- **WHAT THE TASK ASKS**
Rescale the stretch of records from the line containing "Where should I click to: Open" through the line containing "point(225,283)", both ends included. Write out every line in full, text included, multiplying each coordinate in the answers by 1.9 and rounding to whole numbers with halves rounded up; leave all other numbers unchanged and return only these lines.

>>>

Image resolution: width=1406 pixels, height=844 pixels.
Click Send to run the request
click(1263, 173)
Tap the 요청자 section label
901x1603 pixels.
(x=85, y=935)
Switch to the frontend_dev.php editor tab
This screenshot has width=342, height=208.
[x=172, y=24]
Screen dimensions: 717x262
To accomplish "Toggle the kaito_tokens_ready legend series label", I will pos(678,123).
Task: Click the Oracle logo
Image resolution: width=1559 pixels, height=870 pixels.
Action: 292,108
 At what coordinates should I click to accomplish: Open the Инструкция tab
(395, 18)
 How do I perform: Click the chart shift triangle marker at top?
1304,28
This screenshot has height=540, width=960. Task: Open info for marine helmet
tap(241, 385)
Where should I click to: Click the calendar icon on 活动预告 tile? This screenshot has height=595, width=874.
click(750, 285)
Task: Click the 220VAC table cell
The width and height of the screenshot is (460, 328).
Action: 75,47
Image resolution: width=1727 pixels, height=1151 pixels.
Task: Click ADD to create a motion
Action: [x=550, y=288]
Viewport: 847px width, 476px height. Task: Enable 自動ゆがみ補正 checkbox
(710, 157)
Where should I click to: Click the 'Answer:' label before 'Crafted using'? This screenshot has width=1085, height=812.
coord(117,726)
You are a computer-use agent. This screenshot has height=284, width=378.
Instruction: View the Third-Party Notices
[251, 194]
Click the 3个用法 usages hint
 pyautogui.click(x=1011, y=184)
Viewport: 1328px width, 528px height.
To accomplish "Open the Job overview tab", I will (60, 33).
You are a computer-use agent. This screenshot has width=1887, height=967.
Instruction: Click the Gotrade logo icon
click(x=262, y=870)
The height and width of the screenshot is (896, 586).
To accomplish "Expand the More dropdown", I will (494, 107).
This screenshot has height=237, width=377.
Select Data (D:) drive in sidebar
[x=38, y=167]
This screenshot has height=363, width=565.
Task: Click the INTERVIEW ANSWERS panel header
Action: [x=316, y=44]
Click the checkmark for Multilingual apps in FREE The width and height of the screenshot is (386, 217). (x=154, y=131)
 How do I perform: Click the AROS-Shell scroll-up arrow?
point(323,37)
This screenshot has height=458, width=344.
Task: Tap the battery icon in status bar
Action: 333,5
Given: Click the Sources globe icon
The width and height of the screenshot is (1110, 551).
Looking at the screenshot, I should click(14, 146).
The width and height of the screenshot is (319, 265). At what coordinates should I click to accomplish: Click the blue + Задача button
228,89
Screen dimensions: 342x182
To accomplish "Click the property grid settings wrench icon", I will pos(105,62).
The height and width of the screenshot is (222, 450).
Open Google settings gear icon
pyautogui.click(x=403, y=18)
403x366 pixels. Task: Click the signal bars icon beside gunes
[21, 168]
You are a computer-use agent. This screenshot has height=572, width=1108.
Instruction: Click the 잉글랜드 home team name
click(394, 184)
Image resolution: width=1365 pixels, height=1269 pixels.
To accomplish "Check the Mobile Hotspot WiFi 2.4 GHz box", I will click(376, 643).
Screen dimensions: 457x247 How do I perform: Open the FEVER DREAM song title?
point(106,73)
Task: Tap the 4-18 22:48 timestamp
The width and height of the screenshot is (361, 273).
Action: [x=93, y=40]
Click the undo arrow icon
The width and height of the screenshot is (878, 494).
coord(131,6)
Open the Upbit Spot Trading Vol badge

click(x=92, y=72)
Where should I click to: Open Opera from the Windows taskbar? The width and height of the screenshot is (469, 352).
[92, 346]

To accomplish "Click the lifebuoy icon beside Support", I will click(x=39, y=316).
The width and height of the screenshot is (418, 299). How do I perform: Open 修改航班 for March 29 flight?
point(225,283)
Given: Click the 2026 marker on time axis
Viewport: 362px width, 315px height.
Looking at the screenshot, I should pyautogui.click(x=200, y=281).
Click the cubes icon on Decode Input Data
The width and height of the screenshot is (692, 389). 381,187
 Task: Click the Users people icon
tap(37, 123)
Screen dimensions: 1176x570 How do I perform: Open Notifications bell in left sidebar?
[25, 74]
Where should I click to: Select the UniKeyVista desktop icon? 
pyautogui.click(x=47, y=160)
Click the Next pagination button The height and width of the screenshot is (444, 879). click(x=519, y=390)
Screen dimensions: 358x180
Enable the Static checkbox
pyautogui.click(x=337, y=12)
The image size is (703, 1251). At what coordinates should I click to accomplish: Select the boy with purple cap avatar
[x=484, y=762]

<<<

- **RESULT BELOW**
Where should I click to: Open Opera from the Windows taskbar? The width and height of the screenshot is (469, 352).
[175, 657]

To accomplish "Click the lifebuoy icon beside Support", I will click(x=74, y=600).
The width and height of the screenshot is (418, 299). How do I perform: Open 修改航班 for March 29 flight?
point(428,538)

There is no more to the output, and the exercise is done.